Segment Start: Supplied records

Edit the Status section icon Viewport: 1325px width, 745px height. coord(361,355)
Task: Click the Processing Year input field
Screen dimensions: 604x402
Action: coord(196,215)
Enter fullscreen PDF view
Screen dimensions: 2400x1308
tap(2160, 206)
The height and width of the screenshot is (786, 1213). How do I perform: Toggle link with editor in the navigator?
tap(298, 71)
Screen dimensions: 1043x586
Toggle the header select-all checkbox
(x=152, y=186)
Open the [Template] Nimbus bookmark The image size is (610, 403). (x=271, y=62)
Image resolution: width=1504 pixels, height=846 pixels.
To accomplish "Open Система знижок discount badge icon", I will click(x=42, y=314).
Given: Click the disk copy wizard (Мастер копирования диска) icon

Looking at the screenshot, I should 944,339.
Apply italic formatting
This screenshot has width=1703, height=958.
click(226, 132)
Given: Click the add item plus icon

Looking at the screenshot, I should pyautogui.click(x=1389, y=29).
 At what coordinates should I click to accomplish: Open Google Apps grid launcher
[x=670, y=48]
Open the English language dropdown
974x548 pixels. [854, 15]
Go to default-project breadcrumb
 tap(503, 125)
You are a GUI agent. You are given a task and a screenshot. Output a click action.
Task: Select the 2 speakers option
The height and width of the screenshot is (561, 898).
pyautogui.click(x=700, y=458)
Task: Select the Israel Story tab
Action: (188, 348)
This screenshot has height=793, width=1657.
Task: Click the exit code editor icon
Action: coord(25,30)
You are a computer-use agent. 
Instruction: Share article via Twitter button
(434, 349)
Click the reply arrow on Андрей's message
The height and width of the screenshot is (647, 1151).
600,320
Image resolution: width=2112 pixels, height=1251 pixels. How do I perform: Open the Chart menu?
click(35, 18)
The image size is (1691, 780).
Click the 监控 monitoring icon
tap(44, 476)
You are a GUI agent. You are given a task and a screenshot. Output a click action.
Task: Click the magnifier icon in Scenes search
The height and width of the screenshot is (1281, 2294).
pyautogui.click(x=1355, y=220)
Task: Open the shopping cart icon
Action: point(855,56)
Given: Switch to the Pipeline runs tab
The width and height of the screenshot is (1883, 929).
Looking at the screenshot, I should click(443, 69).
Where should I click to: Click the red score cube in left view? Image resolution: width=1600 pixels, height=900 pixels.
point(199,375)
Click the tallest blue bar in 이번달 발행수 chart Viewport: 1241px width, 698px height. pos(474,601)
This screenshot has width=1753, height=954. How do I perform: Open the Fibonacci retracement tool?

Segment End: Supplied records

§ **Goal of the exercise**:
Please return every entry exactly as it appears.

§ **Task response**:
Edit the Status section icon Viewport: 1325px width, 745px height. coord(361,355)
Task: Click the Processing Year input field
Screen dimensions: 604x402
Action: coord(196,215)
Enter fullscreen PDF view
Screen dimensions: 2400x1308
tap(2160, 206)
The height and width of the screenshot is (786, 1213). How do I perform: Toggle link with editor in the navigator?
tap(298, 71)
Screen dimensions: 1043x586
Toggle the header select-all checkbox
(x=152, y=186)
Open the [Template] Nimbus bookmark The image size is (610, 403). (x=271, y=62)
Image resolution: width=1504 pixels, height=846 pixels.
To accomplish "Open Система знижок discount badge icon", I will click(x=42, y=314).
Given: Click the disk copy wizard (Мастер копирования диска) icon

Looking at the screenshot, I should 944,339.
Apply italic formatting
This screenshot has width=1703, height=958.
click(226, 132)
Given: Click the add item plus icon

Looking at the screenshot, I should pyautogui.click(x=1389, y=29).
 At what coordinates should I click to accomplish: Open Google Apps grid launcher
[x=670, y=48]
Open the English language dropdown
974x548 pixels. [854, 15]
Go to default-project breadcrumb
 tap(503, 125)
You are a GUI agent. You are given a task and a screenshot. Output a click action.
Task: Select the 2 speakers option
The height and width of the screenshot is (561, 898).
pyautogui.click(x=700, y=458)
Task: Select the Israel Story tab
Action: (188, 348)
This screenshot has height=793, width=1657.
Task: Click the exit code editor icon
Action: coord(25,30)
You are a computer-use agent. 
Instruction: Share article via Twitter button
(434, 349)
Click the reply arrow on Андрей's message
The height and width of the screenshot is (647, 1151).
600,320
Image resolution: width=2112 pixels, height=1251 pixels. How do I perform: Open the Chart menu?
click(35, 18)
The image size is (1691, 780).
Click the 监控 monitoring icon
tap(44, 476)
You are a GUI agent. You are given a task and a screenshot. Output a click action.
Task: Click the magnifier icon in Scenes search
The height and width of the screenshot is (1281, 2294).
pyautogui.click(x=1355, y=220)
Task: Open the shopping cart icon
Action: point(855,56)
Given: Switch to the Pipeline runs tab
The width and height of the screenshot is (1883, 929).
Looking at the screenshot, I should click(443, 69).
Where should I click to: Click the red score cube in left view? Image resolution: width=1600 pixels, height=900 pixels.
point(199,375)
Click the tallest blue bar in 이번달 발행수 chart Viewport: 1241px width, 698px height. pos(474,601)
This screenshot has width=1753, height=954. How do I perform: Open the Fibonacci retracement tool?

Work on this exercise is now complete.